Selain Nikmah di pasar milik PD Pasar Jaya ini ada sembilan penjahit. Sebagian besar sudah tutup. Selain sepinya order, juga terkena peraturan pembatasan sosial berskala besar (PSBB) untuk mencegah penularan virus corona.
"Saya saja yang nekat buka sambil menunggu netesnya "embun." Di rumah terus suntuk, kalau di pasar kan banyak yang diajak ngobrol berbagi cerita," katanya.
Nikmah mengatakan tidak pilih pilih kerjaan, apa saja yang berkaitan dengan jahit menjahit, akan dikerjakan. Permak baju dinas, jahit sprei korden seragam sekolah akan ditangani.
"Kecuali menjahit bibir lho, saya tidak sanggup," katanya.
Perempuan beranak satu ini meneruskan pekerjaan ibunya yang sudah udzur, dan harus istirahat di rumah. Di kalangan penjahit pasar Mayestik Nikmah cukup dikenal. Sejak di bangku sekolah SMP sering membantu ibunya di toko, meskipun sebatas masang kancing baju dan ngesum.
Setelah lulus SMK tata busana empat tahun lalu, Nikmah sekarang sudah bisa menggantikan pekerjaan ibunya secara penuh.
"Dulu menjelang lebaran seperti sekarang orang yang akan menjahitkan baju itu antre. Ibu saya sampai kewalahan. Sekarang boro-boro," kata penjahit kelahiran Kepanjen Malang ini mengenang masa lalu.
Penggemar lagu lagu religi Nissa Sabyan ini bercerita bahwa meredupnya masa kejayaan penjahit atau tailor di kampung, berawal sejak masuknya perusahaan garmen yang memproduksi berbagai jenis pakaian. Diperparah dengan masuknya pakaian dari China yang harganya lebih murah.
"Di Pasar Tanah Abang ada baju perempuan harganya Rp65.000. Lebih murah dari ongkos jahit," kata
Sehingga orang memilih beli pakaian jadi daripada menjahitkan. "Ini bisa dilihat di mal, sebelum puasa sudah ramai mempromosikan berbagai model baju dengan iming-iming diskon tinggi," kata Nikmah.

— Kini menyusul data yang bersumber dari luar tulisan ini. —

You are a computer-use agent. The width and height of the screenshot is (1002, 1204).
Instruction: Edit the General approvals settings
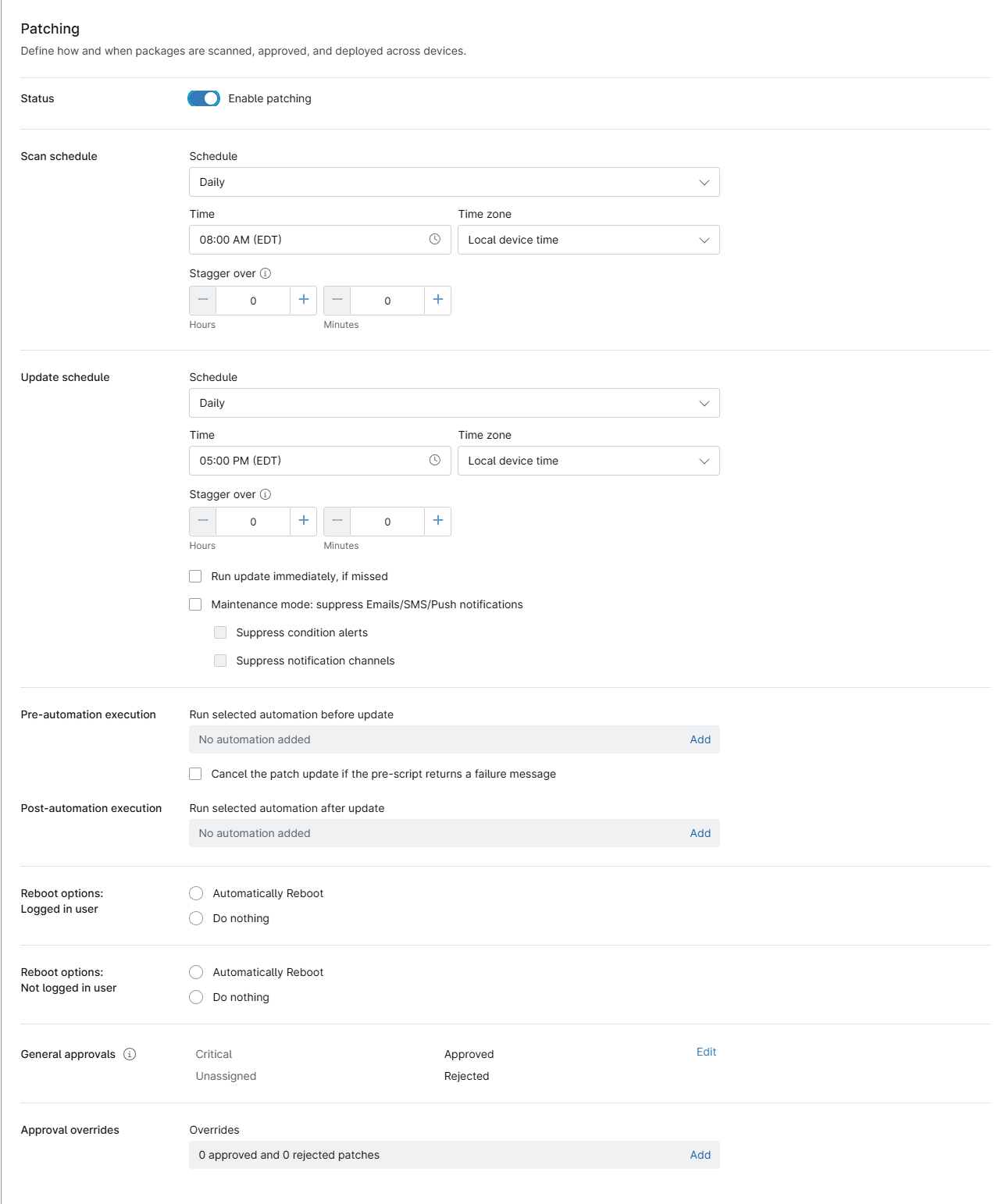[x=706, y=1052]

Soal perang diskon oleh Kera Ngalam (Arek Malang) dikatakan hanya tipuan, siasat pedagang untuk menarik pembeli. Caranya harga ditinggikan dulu kemudian dicoret diganti bandrol baru yang lebih murah katanya.
"Mati suri" ini juga dialami beberapa tailor khusus pakaian pria. Yang namanya menjahitkan baju atau celana hampir tidak ada lagi. Pertimbanganya pakaian jadi harganya lebih murah. Rp175.000 sudah dapat celana.
"Kalau menjahitkan Rp 175. 000 baru ongkosnya belum bahannya, kata Suganda, seorang penjahit di Pasar Slipi.
Pria brusia 63 tahun tetap menggeluti pekerjaannya sebagai penjahit meskipun hasilnya tidak menjanjikan. Alasannnya, hanya untuk menghabiskan sisa lakon yang harus dimainkan.
Seorang wanita karir, Deni S secara terpisah mengatakan dia lebih suka membeli baju di store karena simple dan banyak pilihan, sehingga puas dan enak di badan. Pertimbangan lain jatuhnya lebih murah.
"Kalau beli bahan terus dibawa ke penjahit ribet. Harus cari contoh dulu. Mekipun sudah diukur, setelah dipakai ternyata menclek, bongkar lagi," kata Deni. Tapi tidak semua penjahit seperti itu, ada yang baik dan bekerja secara profesional, pujinya.